* What you need to do *
In the records below, the line that contains "Where should I" marks the start. Copy it and each line after it through the end, exactly, without pictures.

(Beginning of Recorded information)

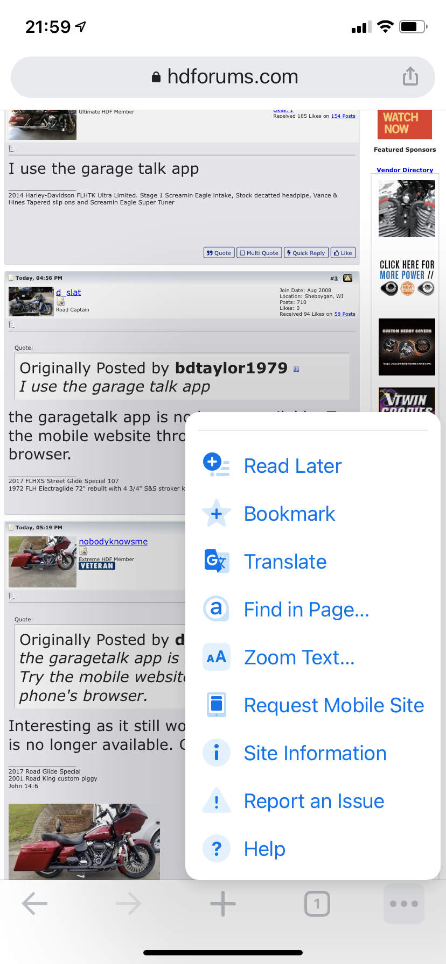This screenshot has height=964, width=446.
Task: Click the Quick Reply button
Action: [306, 253]
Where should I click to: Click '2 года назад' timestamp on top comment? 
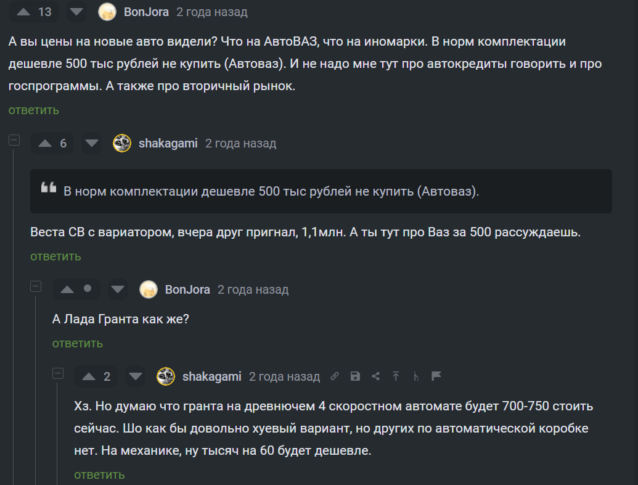[x=211, y=12]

(End of Recorded information)

* Answer space *
Where should I click to: Click '2 года назад' timestamp on top comment? 
[x=211, y=12]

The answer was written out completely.